Los niños también deben ser vacunados
Diez años después de la implementación de la vacuna contra el virus del papiloma humano (VPH) en el calendario de vacunación español todavía queda un largo camino para conseguir erradicar esta infección de transmisión sexual, pero los facultativos españoles tienen claro cuál tiene que ser el siguiente paso: vacunar también a los niños.

“Con la política actual de vacunación solo proteges al 50% de la población”, apunta el doctor Federico Martinón-Torrés, pediatra e investigador clínico y jefe del Servicio de Pediatría del Hospital Clínico Universitario de Santiago de Compostela. En este punto coincide totalmente la doctora Esther Redondo, especialista en medicina general y comunitaria y coordinadora de Semergen, el Grupo de Trabajo de Actividades Preventivas y de Salud Pública: “El VPH es una infección transversal que no entiende de género, ni de edades. Si queremos ser ambiciosos para acabar con este virus no solo hay que vacunar a las niñas, hay que extender los programas de vacunación también a los hombres”.

El virus del papiloma humano (VPH) es una de las enfermedades de transmisión sexual más frecuentes, de hecho, afecta a una mujer de cada 10 y a dos hombres de cada 10. Sin embargo, muchos de los portadores del VPH no saben que lo son, ya que esta infección puede mantenerse latente sin mostrar síntomas durante décadas. Además, entre los portadores que sí que muestran sintomatología lo más común es que el propio sistema inmune revierta la enfermedad de manera natural. Pero en otras ocasiones el VPH puede derivar en enfermedades como las verrugas genitales, el cáncer de cuello de útero, cáncer de vagina o de pene, cáncer anal o cánceres orofaríngeos.

El calendario de vacunación español financia la vacuna tan solo a las niñas de 12 años, por lo que si una familia quiere inmunizar a su hijo contra el VPH ha de adquirir en la farmacia las dos dosis de Gardasil (vacuna tetravalente contra cinco de los genotipos del VPH) a un precio de 120 euros por dosis. Por lo que a la desprotección de los menores varones se une una mayor desprotección de los niños cuyos padres no pueden permitirse estas vacunas.

Este escenario se contrapone a la experiencia de otros países, que guiados por la OMS han ampliado la cobertura contra el VPH a ambos géneros, como es el caso de Australia. “Tenemos que aspirar a casos de éxito como el australiano, donde el 80% de la población está vacunada contra el VPH,y han conseguido reducir de manera considerable las lesiones precancerosas en mujeres. En pocos años habrán conseguido que el cáncer de cuello de útero se considere una enfermedad rara”, asegura Redondo. Pero este no es el único caso de éxito, otros países de la Unión Europea como son Italia, Alemania, Reino Unido, o Dinamarca ya han implantado la vacuna universal contra el virus del papiloma humano.
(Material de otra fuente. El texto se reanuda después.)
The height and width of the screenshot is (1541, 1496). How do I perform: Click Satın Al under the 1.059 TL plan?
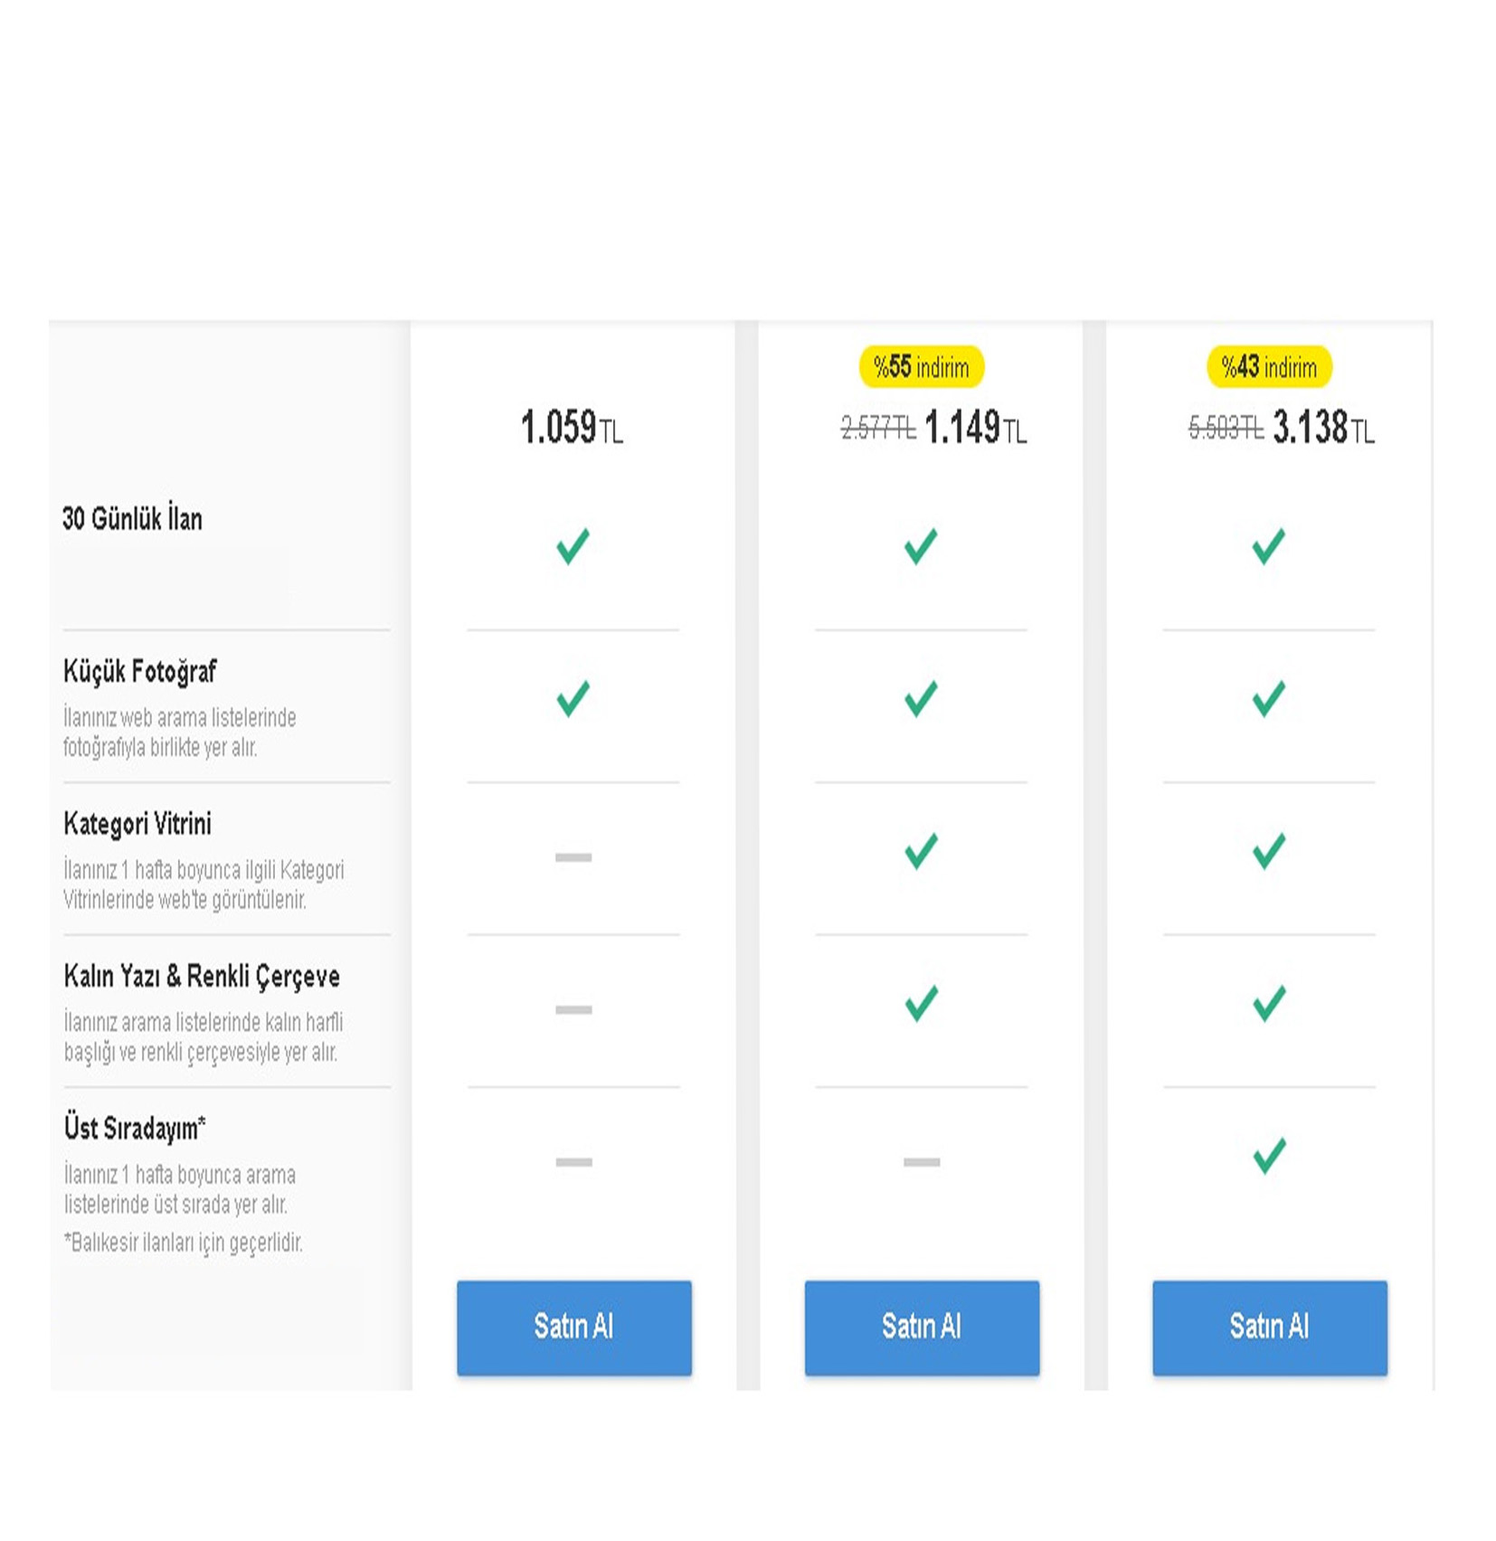(573, 1327)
Ante los ejemplos antes mencionados, Martinón asegura que es un tema de salud pública y de en qué se quiere invertir el gasto sanitario. “La vacuna del virus del papiloma humano hay que verla como una inversión. Puede que sea un gasto sanitario elevado, pero hay que tener en cuenta que el cuidado de las enfermedades que evitas es todavía más costoso. La inversión en vacunas respecto al gasto farmacéutico es menos del 1%. En vez de estar regateando lo que hay que hacer es tener un gasto en vacunas como el que tienen otros países que juegan en nuestra liga”, sentencia.